### Trecho da fonte:
======

Por outro lado, Kezich esclarece que Sutherland concordou em trabalhar por um salário baixo, enquanto Redford pediu um milhão de dólares! – Chris Wiegand, por outro lado, afirmou que Fellini conheceu Sutherland durante as filmagens de Alex in Wonderland (direção Paul Mazursky, 1970), no qual o personagem é um cineasta que procura Fellini para pedir conselhos (WIEGAND, P. 2003: 151). A propósito da caracterização do personagem, um produtor norte-americano da Universal questionou Fellini, pois achava que o personagem de Casanova deveria ser alegre, e não um zumbi. O cineasta balbuciou alguma coisa sobre aquela história de Casanova ser um morto-vivo estúpido, ao que o produtor retrucou dizendo que tudo isso são apenas “masturbações mentais”! Joguinhos para intelectuais! (GRAZZINI, G. 1984: 164-5, 184-5)
No fundo, Fellini não sabia o que esperar de Sutherland. Enquanto isso, os prazos foram estourando e o cineasta perdeu mais um financiador. O próximo da fila exigiu e conseguiu que o filme fosse feito originalmente em inglês. As coisas andavam ruins, Fellini não escondia sua falta de interesse pelo projeto e a imprensa também não. Em função de todos esses problemas, fica fácil compreender porque Fellini chamava Casanova de versão ruim do homem italiano, um fascista vulgar! E o que é o fascismo, vocifera Fellini, senão a adolescência prolongada no mundo adulto? Casanova é um Pinóquio que se recusa a crescer. Depois disso, ou antes, o cineasta rasgou as 2000 mil páginas do livro de Casanova em 1000 pedaços. Na época de seu lançamento, Casanova de Fellini só fez sucesso no Japão.

======

### Material fornecido:

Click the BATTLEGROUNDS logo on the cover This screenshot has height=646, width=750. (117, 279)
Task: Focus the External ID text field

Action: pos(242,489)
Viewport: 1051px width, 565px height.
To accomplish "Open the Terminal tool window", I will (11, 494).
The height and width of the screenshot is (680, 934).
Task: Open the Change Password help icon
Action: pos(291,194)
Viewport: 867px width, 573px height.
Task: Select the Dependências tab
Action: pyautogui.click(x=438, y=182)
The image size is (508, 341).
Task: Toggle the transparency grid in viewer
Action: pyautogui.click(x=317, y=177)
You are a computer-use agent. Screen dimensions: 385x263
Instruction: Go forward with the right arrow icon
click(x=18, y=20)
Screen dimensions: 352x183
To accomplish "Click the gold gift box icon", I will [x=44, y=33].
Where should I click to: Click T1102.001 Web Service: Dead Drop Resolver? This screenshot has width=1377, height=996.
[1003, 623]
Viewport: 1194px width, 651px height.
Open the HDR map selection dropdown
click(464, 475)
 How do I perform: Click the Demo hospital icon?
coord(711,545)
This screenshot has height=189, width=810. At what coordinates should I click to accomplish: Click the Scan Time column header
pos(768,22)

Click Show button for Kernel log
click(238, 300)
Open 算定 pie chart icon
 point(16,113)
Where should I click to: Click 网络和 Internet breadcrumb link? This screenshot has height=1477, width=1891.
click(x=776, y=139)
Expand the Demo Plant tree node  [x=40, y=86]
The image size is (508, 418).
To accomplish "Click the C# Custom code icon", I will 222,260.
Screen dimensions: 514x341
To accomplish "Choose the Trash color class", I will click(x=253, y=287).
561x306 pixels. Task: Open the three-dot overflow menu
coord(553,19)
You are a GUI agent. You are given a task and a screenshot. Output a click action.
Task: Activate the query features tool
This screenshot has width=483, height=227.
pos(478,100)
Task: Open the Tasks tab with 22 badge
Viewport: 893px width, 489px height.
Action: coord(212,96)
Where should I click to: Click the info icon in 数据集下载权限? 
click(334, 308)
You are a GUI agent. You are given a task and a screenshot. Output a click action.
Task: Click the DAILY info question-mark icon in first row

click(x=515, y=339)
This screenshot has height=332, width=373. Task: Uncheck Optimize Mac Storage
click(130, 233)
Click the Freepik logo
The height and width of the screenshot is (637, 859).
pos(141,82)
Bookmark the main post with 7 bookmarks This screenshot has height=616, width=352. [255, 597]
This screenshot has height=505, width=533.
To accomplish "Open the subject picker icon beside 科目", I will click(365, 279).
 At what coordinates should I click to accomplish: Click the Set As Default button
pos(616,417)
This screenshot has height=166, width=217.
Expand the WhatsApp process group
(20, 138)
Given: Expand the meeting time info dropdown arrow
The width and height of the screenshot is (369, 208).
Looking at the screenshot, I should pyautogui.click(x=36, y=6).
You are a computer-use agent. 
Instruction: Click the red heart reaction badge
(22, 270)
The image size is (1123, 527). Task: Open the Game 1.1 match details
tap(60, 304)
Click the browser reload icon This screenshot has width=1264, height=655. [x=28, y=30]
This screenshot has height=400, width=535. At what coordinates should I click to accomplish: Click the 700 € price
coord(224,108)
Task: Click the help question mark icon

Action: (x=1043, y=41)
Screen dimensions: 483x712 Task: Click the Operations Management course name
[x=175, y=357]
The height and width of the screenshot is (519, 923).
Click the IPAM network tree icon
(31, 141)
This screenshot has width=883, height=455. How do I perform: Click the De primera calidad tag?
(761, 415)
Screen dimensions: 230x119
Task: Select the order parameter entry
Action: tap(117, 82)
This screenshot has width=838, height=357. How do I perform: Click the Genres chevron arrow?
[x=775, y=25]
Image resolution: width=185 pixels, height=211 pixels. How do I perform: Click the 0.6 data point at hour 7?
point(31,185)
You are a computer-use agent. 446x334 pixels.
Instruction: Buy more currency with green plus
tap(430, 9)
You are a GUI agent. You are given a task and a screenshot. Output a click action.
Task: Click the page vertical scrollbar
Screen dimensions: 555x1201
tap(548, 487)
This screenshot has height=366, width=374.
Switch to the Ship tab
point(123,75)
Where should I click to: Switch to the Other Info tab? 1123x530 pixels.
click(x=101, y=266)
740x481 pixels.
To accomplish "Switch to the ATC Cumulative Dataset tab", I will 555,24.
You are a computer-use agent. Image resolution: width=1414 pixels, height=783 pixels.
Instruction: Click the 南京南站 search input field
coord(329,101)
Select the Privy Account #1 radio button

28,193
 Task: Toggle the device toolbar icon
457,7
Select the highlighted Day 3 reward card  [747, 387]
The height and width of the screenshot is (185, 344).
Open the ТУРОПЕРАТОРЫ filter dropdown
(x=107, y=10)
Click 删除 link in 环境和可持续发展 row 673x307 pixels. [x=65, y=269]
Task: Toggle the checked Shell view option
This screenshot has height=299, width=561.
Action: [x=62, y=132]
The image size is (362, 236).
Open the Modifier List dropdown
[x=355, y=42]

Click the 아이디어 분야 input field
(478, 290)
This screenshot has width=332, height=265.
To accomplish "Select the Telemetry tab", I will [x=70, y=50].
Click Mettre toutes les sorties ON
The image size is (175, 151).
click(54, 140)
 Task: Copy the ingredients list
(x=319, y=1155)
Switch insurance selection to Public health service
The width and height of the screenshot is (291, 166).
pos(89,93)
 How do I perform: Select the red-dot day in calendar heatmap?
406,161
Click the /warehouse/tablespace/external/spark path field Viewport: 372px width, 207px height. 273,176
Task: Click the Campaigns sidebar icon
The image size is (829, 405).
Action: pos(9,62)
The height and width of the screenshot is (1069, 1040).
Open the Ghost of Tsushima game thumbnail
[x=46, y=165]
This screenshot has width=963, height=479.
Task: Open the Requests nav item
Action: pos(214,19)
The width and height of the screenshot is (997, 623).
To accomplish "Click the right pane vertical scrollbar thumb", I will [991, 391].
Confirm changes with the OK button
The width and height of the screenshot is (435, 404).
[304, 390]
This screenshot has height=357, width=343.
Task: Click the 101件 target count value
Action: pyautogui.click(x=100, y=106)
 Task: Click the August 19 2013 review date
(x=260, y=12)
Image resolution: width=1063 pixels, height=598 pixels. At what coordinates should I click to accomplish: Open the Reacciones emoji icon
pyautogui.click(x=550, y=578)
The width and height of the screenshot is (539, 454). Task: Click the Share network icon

======

### Instruções:
a – Resuma em duas frases o trecho sobre o Casanova de Fellini.
b – No trecho sobre o Casanova de Fellini, reescreva em forma de lista o parágrafo que começa com "No fundo, Fellini não sabia", mantendo seus fatos principais.
c – Prossiga com o trecho sobre o Casanova de Fellini a partir da última frase, por favor.

### Respostas dos exercícios:
a – Segundo Kezich, Sutherland aceitou trabalhar por um salário baixo, enquanto Redford pediu um milhão de dólares, e um produtor da Universal questionou Fellini por achar que Casanova deveria ser alegre, e não um zumbi. Com os prazos estourados, Fellini perdeu mais um financiador, não escondia sua falta de interesse pelo projeto e chamava Casanova de versão ruim do homem italiano, e na época do lançamento o filme só fez sucesso no Japão.

b –
- Fellini não sabia o que esperar de Sutherland.
- Com os prazos estourados, o cineasta perdeu mais um financiador.
- O financiador seguinte exigiu e conseguiu que o filme fosse feito originalmente em inglês.
- Fellini não escondia sua falta de interesse pelo projeto.
- Fellini chamava Casanova de versão ruim do homem italiano, um fascista vulgar, e o via como um Pinóquio que se recusa a crescer.
- O cineasta rasgou as páginas do livro de Casanova em pedaços.
- Na época do lançamento, Casanova de Fellini só fez sucesso no Japão.

c –
Casanova, padroeiro dos italianos?
“A recusa de Fellini em reconhecer a sexualidade contemporânea como uma força libertadora é uma resposta direta à radical mudança de costumes sexuais naquela década”
Peter Bondanella (2008: 321)
Em 1975, no documentário E il Casanova di Fellini? (direção de Franco Angelucci e Liliane Betti), Fellini citou Jorge Luis Borges (“cada escritor cria seus próprios precursores”) para sugerir que os italianos se achavam grandes sedutores e transformaram Casanova em seu precursor. Sob a sombra diária da frustração sexual, disparou Fellini, era praticamente seu destino que os italianos criassem a lenda de um homem que conquista todo mundo! Fellini continuou a carga afirmando que, depois de séculos de ensinamentos xenófobos e misóginos por parte da Igreja Católica, o homem latino fabricou um anseio tão paralisante pelas mulheres que ele permaneceu um eterno adolescente, alguém que não quer crescer. No final de sua preleção antropológica Fellini conclui: “Eu odeio Casanova”.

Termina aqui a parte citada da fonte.